A Link Request Debate

One of the things that makes SEO so fun is that there is sometimes no definitively right or wrong way to do things. There are few things that I enjoy more than a good debate with the team about the pros and cons of different strategies. Coming up with strategies to drive high-quality, long-term valuable links for our clients is one of our current areas of focus.

A little while ago, I ran across a site that, on its blog, asked people for a link in exchange for a $5 gift card. The blog would also link back to anyone who linked to them (can you say reciprocal link?). This immediately sparked debate internally.

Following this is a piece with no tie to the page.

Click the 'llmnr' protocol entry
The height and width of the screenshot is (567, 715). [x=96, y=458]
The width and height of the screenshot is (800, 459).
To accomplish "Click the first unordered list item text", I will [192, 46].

Some thought it was very smart – it was argued that the site is simply asking people who enjoy its services to link to them. I agree; I think it is a smart idea to get people who like your company to link to your site. However, I argued that there were some flaws in the execution.

I wouldn't have made my request so public. Last year, Google started cracking down on paid links by asking people to report them. Honestly, if I was a competitor of this site and saw this, I think I'd consider reporting them. Whether this counts as “paid links” is sort of borderline, but when you're in a competitive industry and someone isn't playing by the rules, I'd let a third party (Google) decide.

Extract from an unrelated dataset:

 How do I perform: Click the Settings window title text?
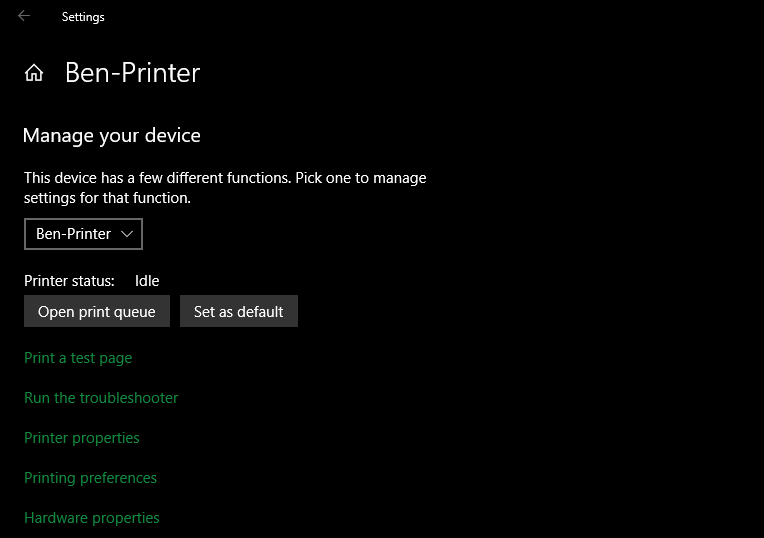(83, 17)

To correct this, I'd take a much more “below-board” approach to this strategy. I wouldn't put the linking request out there as a public post on my blog. I would recommend communicating with customers, communicating with Twitter followers, messaging people in Facebook, etc. The strategies that I would employ are ones like this. Sure, a competitor might catch wind of it and still report you, but at least you're minimizing your risk. Why not first try to get maximum value while minimizing risk? And if that strategy doesn't work, then think about going public. But the risk is huge – if you are reported and Google decides that this is against its policies, you're putting your site and your revenue at risk.

Still, it's a very grey area. What do you think? Would you consider this example link buying? How would you improve upon their strategy? Let the debate continue.